"L'introduction de ce nouveau vaccin est d'une importance capitale, car, elle permet de sauver la vie de nombreux enfants", a déclaré la coordonnatrice-résidente du système des Nations unies au Cameroun, Najat Rochdi, rappelant que "chaque enfant a droit à la vaccination et aux soins essentiels".
Ce vaccine, aqcuis grâce à un financement de 2,1 milliard de francs CFA fourni par le gouvernement camerounais avec le concours de l'Ong Gavi Alliance pour la première phase de vaccination à destination de quelque 814.000 nouveaux-nés sur l'étendue du territoire national, est le onzième intégré dans les activités de vaccination de routine du Programme élargi de vaccination (PEV) depuis une dizaine d'années.
Le ministre de la Santé publique, André Mama Fouda, a souligné une "réponse appropriée du gouvernement face aux problèmes de santé que rencontrent les Camerounais". Avant de saluer "l'apport exceptionnellement déterminant des partenaires bilatéraux", dont la France, le Royaume-Uni, l'Allemagne, la Norvège et les Etats- Unis dans la conduite de cette opération.
Depuis 2002, a-t-il précisé, ces pays ont débloqué un total 151 millions de dollars de financement pour soutenir le PEV qui prend également en compte la tuberculose, la poliomyélite, la diphtérie, la coqueluche, le tétanos, la rougeole et la fièvre jaune dans les dix régions du Cameroun.

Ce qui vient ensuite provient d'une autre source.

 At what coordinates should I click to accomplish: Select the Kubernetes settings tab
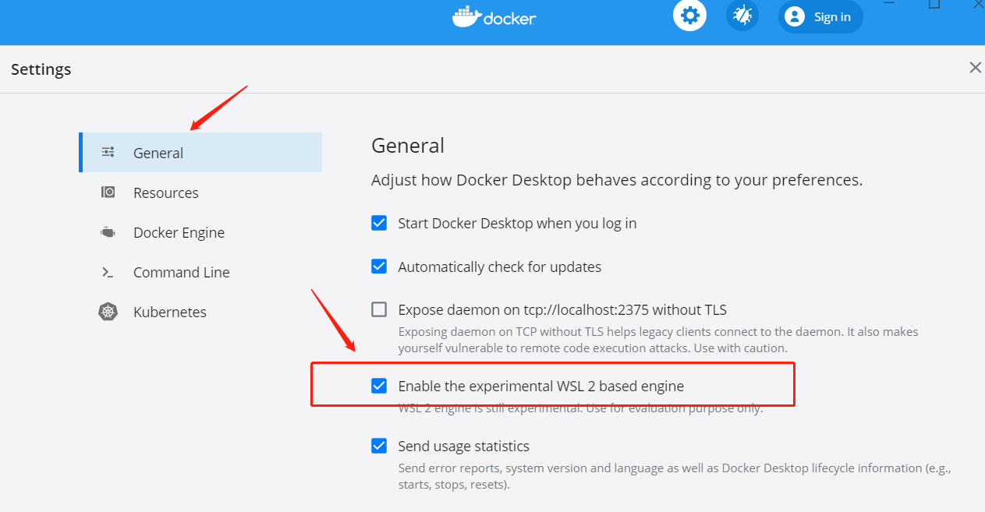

Pour la période 2014-2016, le Cameroun recevra 7 millions de dollars supplémentaires des partenaires bilatéraux, d'après l' ambassadeur de France au Cameroun, Christine Robichon, pour qui " la France fait de la lutte contre la mortalité infantile une priorité de sa politique de santé".
La première dame Chantal Biya, nommée ambassadrice de bonne volonté de l'UNESCO le 14 novembre 2008, n'a pas prononcé de discours. Mais, elle a donné le coup d'envoi de la campagne en administrant des gouttes de vaccin à quelques enfants.
Selon l'Organisation mondiale de la santé (OMS), un peu plus de 500.000 enfants de moins de 5 ans meurent de diarrhées à rotavirus chaque année, en particulier dans les pays à faible revenu d' Afrique et d'Asie. En Afrique subsaharienne, on estime à environ 155.000 décès annuels dus à ces diarrhées.
La connaissance de cette pathologie reste encore faible au Cameroun. En effet, seulement 18% des personnes en charge des enfants connaissent le rotavirus, selon le rapport 2011 de l' Institut national de la statistique (INS).
Les diarrhées à rotavirus sont des diarrhées sévères et très contagieuses qui attaquent et détruisent les cellules de la paroie interne de l'intestin grêle. Elles sont fréquentes chez les nourrissons et les jeunes enfants.
Elles se manifestent par une forte fièvre, des vomissements, la perte d'appétit et du poids avec pour conséquence l'amaigrissement et éventuellement la mort. Il n'existe pas de traitement spécifique, au-delà de la réhydratation du nourrisson par voie orale.
Ces diarrhées peuvent néanmoins être prévenues par l' allaitement maternel exclusif jusqu'à 6 mois, une bonne hygiène alimentaire et hydrique, le lavage systématique des mains avant et après chaque repas, après chaque selle, ainsi qu'après avoir été en contact avec une personne infectée, ainsi que la vaccination systématique de tous les nourrissons, à en croire les spécialistes.